- Task to carry out
Your answer should be every line below that includes the word "Toggle".
[Source data — start]
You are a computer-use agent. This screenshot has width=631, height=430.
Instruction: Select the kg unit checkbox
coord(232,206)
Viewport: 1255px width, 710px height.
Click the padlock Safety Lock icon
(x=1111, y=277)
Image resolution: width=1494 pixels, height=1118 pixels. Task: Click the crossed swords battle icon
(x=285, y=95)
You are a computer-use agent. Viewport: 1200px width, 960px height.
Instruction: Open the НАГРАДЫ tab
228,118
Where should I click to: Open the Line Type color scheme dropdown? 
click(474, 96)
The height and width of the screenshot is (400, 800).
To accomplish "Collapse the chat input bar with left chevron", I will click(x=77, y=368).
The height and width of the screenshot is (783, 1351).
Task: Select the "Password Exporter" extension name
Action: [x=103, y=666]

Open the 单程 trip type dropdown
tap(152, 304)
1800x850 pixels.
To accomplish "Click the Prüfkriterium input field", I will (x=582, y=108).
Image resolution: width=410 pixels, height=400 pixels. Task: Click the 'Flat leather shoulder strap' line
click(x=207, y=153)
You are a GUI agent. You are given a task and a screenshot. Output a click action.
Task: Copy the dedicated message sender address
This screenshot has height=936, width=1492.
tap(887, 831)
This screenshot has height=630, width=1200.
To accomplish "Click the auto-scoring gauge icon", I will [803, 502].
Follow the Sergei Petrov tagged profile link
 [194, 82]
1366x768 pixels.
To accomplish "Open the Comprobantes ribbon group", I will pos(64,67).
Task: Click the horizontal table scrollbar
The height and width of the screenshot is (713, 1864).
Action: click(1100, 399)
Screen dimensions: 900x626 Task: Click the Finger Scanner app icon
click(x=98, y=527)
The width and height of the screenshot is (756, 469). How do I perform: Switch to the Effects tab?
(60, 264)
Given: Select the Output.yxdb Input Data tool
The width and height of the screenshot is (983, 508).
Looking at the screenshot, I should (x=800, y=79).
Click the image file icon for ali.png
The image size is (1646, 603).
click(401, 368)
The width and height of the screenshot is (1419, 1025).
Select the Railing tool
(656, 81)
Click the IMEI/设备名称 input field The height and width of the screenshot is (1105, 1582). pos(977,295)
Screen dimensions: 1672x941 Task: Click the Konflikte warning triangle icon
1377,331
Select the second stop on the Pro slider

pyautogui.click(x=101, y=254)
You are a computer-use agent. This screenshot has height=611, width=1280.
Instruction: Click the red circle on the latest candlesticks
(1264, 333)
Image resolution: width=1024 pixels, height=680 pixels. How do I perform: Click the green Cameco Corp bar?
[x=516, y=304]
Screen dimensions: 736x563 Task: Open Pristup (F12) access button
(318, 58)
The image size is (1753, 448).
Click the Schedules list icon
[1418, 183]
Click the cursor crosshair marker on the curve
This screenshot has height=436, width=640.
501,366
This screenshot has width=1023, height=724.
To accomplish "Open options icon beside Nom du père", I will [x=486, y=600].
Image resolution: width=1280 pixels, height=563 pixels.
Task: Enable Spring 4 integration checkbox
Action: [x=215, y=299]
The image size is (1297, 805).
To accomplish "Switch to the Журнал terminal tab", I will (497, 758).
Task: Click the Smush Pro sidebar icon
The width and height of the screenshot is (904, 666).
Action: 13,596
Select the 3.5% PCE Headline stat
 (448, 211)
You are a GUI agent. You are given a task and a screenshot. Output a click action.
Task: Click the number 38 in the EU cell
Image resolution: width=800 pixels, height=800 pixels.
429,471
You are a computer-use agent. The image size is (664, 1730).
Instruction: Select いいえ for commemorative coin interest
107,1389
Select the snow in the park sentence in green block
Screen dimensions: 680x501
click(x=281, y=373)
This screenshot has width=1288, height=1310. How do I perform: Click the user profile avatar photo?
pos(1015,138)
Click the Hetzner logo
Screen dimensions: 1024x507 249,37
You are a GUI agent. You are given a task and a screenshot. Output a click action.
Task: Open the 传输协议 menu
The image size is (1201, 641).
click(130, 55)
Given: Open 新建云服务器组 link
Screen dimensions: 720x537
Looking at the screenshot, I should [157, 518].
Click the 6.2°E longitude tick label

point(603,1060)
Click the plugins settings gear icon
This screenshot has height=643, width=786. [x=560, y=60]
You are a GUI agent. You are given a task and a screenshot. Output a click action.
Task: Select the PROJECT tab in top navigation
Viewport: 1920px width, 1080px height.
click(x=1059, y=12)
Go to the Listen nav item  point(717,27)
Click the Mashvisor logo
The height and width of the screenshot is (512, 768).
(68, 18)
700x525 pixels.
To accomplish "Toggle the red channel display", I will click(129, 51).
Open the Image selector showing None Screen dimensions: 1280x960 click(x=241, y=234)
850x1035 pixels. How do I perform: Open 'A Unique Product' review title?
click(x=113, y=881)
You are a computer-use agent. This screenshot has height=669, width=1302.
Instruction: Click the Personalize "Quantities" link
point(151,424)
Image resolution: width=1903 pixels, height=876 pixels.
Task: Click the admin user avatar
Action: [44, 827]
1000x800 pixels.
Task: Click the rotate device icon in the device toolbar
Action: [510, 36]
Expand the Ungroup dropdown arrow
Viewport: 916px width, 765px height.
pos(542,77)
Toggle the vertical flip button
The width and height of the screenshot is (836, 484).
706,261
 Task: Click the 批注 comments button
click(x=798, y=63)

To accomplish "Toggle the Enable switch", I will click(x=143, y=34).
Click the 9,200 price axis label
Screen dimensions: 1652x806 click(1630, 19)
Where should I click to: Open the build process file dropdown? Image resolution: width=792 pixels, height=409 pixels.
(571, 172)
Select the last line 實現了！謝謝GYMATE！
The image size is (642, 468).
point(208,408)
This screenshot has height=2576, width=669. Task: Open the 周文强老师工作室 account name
[Source data — finish]
- Answer to the problem
To accomplish "Toggle the red channel display", I will click(129, 51).
Toggle the vertical flip button
To accomplish "Toggle the Enable switch", I will click(x=143, y=34).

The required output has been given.